The surgical treatment of coronary artery disease (CAD), according to the last European Guidelines for myocardial revascularization, is the gold standard treatment and should be preferred than PCI in case of two-vessel disease involving proximal left anterior descending (LAD) stenosis or three-vessel disease in patients with diabetes mellitus. CABG should be performed rather than PCI even in case of left main or three-vessel disease without diabetes mellitus in patients with high or intermediate SYNTAX score (a measure of anatomical complexity of CAD). The principal objective of CABG is to obtain complete revascularization by bypassing all severe stenoses (at least 50% diameter reduction) in all coronary arterial trunks and branches having a diameter of about 1 mm or more. The surgical revascularization by coronary artery bypass grafting (CABG) is performed with a median sternotomy approach, using arterial or venous conduits as bypass grafts. As vein graft the right or left greater saphenous vein is used, harvested from the leg with open or endoscopic technique. As arterial graft a single (mostly the left), or a double internal thoracic artery (ITA) is used; alternative arterial grafts are the non-dominant arm radial artery or the right gastroepiploic artery.
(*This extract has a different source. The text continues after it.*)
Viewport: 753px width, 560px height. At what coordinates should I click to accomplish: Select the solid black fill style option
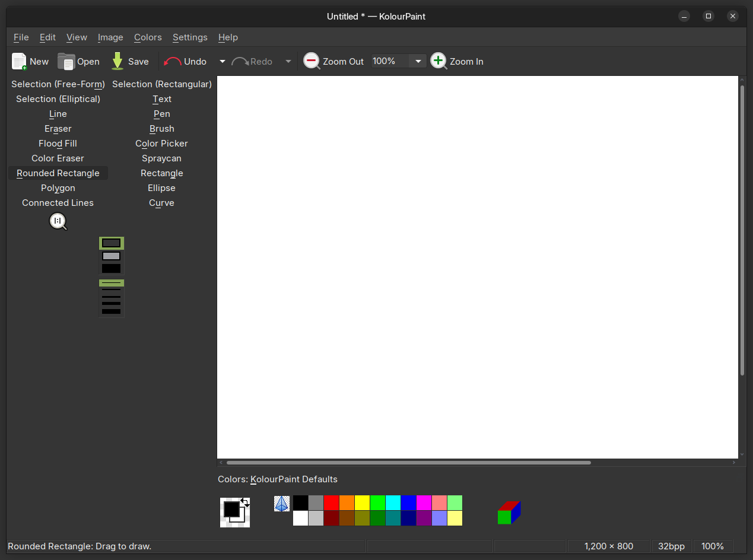111,269
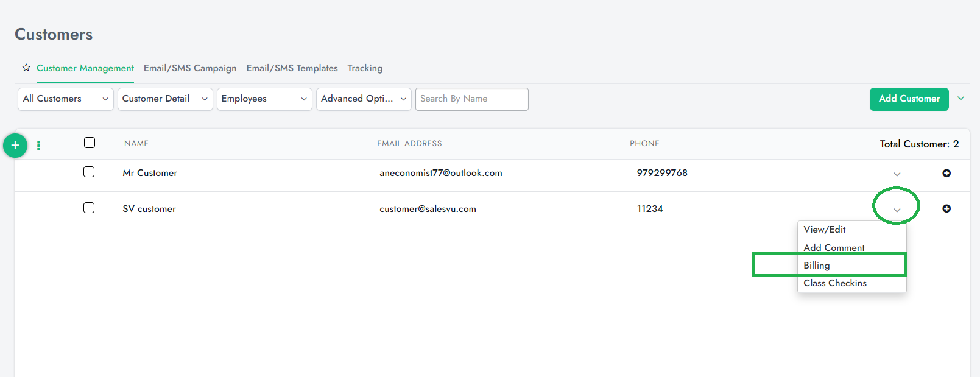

Because three or more individual conduits cannot be conveniently used in most patients, at least some of the grafts, especially venous, may require sequential (side-to-side) anastomoses. Surgery can be performed either "on-pump", cross-clamping the aorta with cardioplegic arrest of the heart or "off-pump" with beating heart. CABG offers complete myocardial revascularization and better long-term outcome in patients with multivessel or left main CAD, especially with intermediate or high anatomical complexity.